The fragile rectangle of paper with this printed image made a strong impression on me when my mother discovering it one afternoon, showed it to me and shared the story of her grandmother whose son, Tony Grimes, my mother’s uncle, was lost at sea during the second world war; a loss Ninny Grimes never fully recovered from. According to family legend, she would sit on the doorstep of the house and look down the street with unfulfilled longing towards the horizon from where she was always expecting him to finally appear on his way home from sea.

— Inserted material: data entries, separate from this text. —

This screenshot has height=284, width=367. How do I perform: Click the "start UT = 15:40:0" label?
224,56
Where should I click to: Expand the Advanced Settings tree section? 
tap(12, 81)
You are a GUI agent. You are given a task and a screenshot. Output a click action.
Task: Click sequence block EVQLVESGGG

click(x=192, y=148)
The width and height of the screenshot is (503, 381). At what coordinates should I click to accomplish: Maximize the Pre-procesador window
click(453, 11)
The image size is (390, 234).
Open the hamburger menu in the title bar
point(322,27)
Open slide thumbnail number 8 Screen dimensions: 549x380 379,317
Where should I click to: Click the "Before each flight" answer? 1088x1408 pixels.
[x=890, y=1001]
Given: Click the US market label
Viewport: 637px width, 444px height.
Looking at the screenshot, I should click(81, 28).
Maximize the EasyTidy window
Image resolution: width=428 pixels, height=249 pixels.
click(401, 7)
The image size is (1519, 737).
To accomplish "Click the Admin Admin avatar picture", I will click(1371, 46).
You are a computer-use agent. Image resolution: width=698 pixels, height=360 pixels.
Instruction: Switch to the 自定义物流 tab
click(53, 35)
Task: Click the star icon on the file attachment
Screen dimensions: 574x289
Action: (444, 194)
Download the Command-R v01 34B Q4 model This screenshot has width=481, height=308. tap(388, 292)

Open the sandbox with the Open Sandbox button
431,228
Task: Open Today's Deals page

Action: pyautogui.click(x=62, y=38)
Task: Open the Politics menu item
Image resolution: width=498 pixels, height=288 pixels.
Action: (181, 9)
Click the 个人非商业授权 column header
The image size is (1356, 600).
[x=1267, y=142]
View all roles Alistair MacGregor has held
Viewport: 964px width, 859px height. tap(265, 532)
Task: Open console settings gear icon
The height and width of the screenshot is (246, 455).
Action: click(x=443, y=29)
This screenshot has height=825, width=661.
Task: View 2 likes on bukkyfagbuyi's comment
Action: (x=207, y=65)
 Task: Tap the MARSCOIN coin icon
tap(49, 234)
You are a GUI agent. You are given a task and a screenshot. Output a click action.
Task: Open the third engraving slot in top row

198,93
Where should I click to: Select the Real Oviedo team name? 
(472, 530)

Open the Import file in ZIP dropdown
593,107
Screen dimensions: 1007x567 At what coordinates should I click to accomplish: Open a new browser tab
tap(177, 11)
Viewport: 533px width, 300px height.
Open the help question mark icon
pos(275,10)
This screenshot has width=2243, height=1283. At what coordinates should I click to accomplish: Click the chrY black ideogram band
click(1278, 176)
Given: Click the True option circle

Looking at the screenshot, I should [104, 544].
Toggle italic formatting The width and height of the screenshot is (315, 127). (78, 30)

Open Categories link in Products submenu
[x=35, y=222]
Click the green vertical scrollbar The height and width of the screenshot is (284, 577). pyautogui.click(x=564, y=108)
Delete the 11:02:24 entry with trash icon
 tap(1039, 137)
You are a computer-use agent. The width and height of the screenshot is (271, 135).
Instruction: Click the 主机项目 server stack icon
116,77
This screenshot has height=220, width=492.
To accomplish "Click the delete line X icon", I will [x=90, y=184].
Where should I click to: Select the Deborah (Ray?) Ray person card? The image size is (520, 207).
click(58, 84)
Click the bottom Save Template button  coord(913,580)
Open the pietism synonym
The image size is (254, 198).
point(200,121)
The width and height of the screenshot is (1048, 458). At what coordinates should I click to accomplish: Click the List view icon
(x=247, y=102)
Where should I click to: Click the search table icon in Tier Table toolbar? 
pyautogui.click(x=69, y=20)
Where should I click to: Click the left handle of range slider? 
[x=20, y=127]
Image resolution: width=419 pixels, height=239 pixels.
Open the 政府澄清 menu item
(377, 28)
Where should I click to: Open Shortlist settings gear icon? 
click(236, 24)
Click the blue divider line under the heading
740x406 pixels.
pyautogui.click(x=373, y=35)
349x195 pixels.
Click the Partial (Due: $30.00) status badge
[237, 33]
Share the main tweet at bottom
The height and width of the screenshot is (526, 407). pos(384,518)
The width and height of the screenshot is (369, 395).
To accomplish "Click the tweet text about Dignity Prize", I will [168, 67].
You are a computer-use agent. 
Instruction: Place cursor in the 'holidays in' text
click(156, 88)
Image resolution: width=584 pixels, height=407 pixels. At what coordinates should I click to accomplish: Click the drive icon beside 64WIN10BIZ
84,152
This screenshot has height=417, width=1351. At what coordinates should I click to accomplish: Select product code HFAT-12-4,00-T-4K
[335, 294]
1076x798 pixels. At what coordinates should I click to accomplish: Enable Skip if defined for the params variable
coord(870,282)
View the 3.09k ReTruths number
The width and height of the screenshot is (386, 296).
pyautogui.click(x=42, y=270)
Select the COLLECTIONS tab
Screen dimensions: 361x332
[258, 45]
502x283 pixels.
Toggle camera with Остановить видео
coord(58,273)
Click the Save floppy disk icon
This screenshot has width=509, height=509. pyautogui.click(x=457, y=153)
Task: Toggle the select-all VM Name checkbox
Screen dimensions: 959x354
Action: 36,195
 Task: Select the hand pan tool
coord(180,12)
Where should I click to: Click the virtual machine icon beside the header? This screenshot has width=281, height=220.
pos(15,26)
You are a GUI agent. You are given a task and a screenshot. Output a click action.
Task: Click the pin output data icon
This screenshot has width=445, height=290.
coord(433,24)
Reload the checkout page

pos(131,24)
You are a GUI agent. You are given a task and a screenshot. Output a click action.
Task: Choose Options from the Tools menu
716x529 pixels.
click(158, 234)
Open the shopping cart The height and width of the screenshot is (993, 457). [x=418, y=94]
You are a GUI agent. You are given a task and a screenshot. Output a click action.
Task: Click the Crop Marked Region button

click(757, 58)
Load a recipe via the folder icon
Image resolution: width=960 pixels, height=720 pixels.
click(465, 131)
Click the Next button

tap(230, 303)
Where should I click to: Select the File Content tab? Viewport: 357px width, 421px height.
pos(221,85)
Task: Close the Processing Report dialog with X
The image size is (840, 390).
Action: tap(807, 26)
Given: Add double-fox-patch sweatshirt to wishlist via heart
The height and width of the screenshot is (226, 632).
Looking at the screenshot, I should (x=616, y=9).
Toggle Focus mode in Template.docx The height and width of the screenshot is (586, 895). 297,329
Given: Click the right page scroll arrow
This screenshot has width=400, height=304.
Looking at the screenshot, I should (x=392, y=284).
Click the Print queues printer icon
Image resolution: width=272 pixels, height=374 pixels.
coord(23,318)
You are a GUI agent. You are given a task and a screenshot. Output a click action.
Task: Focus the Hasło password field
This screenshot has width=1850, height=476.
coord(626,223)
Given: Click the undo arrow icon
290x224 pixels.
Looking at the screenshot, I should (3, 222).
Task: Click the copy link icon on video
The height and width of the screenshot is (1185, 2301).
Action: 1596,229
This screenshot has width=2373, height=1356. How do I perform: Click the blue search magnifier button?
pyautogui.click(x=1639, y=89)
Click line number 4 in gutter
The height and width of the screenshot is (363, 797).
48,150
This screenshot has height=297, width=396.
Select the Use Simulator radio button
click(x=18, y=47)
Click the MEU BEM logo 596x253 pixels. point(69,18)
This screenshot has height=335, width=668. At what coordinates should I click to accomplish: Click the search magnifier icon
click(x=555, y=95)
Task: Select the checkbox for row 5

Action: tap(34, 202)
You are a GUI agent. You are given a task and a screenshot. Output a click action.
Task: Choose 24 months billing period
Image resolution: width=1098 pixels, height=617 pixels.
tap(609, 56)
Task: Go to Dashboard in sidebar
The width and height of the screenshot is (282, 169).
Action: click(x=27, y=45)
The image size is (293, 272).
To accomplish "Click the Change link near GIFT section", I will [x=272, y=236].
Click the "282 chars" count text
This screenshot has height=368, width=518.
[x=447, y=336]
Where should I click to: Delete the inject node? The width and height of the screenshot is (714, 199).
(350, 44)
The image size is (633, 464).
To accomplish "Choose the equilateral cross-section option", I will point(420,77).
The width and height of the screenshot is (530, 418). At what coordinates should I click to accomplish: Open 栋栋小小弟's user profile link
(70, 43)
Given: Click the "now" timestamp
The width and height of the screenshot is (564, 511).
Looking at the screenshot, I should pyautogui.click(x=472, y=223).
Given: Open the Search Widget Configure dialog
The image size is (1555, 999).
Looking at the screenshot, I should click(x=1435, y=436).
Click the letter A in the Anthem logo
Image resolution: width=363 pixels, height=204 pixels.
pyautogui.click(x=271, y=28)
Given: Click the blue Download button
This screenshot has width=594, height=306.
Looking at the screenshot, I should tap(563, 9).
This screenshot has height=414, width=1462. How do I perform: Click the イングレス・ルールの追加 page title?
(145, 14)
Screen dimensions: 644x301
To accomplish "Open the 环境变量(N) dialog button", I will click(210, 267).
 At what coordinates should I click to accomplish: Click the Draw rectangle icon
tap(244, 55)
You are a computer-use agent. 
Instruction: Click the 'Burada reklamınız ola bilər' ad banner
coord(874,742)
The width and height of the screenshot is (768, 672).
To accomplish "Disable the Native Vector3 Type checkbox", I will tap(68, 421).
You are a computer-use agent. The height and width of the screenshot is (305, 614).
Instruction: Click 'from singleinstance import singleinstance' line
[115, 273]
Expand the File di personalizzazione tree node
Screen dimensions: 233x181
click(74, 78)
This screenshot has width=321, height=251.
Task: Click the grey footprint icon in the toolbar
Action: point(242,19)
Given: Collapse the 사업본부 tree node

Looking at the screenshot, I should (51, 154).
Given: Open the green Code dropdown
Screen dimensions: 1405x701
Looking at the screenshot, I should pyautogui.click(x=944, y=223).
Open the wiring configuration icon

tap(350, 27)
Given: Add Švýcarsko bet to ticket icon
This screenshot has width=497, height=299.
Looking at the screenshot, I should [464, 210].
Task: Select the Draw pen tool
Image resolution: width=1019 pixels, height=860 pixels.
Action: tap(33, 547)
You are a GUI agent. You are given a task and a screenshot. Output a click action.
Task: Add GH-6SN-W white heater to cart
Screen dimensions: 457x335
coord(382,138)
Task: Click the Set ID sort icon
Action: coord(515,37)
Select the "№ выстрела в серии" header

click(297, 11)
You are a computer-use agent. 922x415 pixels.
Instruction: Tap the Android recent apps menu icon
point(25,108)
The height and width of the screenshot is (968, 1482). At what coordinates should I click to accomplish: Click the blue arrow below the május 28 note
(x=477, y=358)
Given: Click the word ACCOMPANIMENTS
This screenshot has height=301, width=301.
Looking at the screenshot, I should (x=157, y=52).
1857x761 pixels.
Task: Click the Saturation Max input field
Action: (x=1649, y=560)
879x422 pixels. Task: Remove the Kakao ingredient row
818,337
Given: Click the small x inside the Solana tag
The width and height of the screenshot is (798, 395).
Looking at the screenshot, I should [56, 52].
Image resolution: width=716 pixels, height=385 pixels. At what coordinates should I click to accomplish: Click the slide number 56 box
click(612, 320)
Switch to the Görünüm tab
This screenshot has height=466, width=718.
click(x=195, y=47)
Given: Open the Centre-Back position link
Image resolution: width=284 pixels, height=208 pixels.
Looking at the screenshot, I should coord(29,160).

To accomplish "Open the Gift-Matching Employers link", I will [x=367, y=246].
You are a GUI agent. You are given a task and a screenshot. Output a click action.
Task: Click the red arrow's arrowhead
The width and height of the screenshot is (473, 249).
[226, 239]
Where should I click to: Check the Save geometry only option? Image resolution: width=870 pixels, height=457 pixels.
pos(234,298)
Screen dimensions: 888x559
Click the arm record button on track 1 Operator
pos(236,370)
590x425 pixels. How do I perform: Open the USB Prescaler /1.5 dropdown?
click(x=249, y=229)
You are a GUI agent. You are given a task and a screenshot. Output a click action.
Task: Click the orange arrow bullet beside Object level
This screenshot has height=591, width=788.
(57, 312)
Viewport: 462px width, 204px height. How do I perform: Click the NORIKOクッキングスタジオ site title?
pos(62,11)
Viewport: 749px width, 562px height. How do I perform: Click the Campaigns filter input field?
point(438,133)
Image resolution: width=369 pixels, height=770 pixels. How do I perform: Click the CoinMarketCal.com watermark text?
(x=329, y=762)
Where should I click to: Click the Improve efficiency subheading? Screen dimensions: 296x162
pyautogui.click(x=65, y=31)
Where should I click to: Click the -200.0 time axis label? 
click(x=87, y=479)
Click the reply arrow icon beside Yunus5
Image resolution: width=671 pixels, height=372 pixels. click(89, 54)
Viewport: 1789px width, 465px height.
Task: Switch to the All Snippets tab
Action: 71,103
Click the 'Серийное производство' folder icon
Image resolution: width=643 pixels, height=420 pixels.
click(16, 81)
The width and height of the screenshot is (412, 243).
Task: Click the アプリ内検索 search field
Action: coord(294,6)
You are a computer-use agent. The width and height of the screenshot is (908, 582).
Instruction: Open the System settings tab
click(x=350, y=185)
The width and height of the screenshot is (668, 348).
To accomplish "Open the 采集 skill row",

I tried to imagine what the mother of a young son lost at sea might feel on seeing this emotional, loving, beckoning image of an ethereal, beautiful, vulnerable and suffering Christ. This tactile paper relic of my maternal great grandmother, made a tangible link for me across time to her existential angst, and her feelings of love and loss, death and the desire to be reunited.
What struck me, apart from the visceral image of a burning heart, presented to the viewer by Christ’s delicate fingers pointing to the rays of light emanating from center of his chest, was the feminized or androgynous nature of the figure itself, long before rock star David Bowie evolved his iconic alter ego ‘Ziggy Stardust’, his pre-apocalyptic fallen savior from outer space. Christ’s long hair, fair complexion and gentle wounded gaze invites us into the secret mystery he appears to be revealing, with anatomical literalness at the ‘heart’ of the image, a very corporeal spirituality derived from the Baroque original and the theology of the Incarnation.
The gaze of the androgenous Christ figure seems to invite a reciprocal personal and intimate engagement from the viewer of whatever gender. Like the mystical poetry of St John of the Cross, inspired from the biblical ‘Song of Songs’, it seems to invite the devout soul with its longing, beckoning gaze towards the burning heart of Christ himself, the metaphorical ‘beloved bridegroom’, with all the potential ambiguities this might have for an intended viewer, either a male or female. It is an image that is simultaneously both reassuring and disturbing on a number of levels.
There is a resemblance between the Pompeo painting of the Sacred Heart to the Jack or Knave of Hearts playing card in it’s familiar modern style derived from 16th or 17th century patterns, which is the third picture card who accompanies the King or Queen in each deck. A ‘Jack’ is a generic term for any young fellow, whilst a ‘Knave’ is potentially a more derogatory term for a courtier in a royal household without any particular skill who might make a nuisance of himself. Clearly this image suggests a more obviously secular or profane symbolism loaded with similar meanings and ambiguous in different context. Card games often involve chance, fate or gambolling where fickle fortune determines loss or gain. In The Tarot the Jack of Hearts can be interpreted as a person who is in love with being in love, a romantic suitor or a short-term love affair.
Objects, images or icons, despite their apparent inanimate nature, have agency. They have a way of insinuating themselves into our lives coincidently as they pass from one hand to another across time and space carrying their own coded secrets and charged with potential meanings or significance. Like a seed they can lie hidden and dormant until they are rediscovered and planted in the fertile soil of a new owner or viewer’s imagination, where they are re-animated. The liminal nature of small paper fragments, the accumulated detritus of time, constitutes a kind of archaeology of the ephemeral. The viral power of the small and insignificant to transmit mysterious or profound meanings should never be underestimated.
‘Tromp
l’oeil’ means literarly, ‘to deceive the eye’. All illusionistic painting is of the nature
of a mirror, the more real it seems to be, the more it is, in fact, an illusion.
Since vision itself is a picture according to Kepler, things perceived and
things represented, things in their true
nature and illusions are of the same basic substance.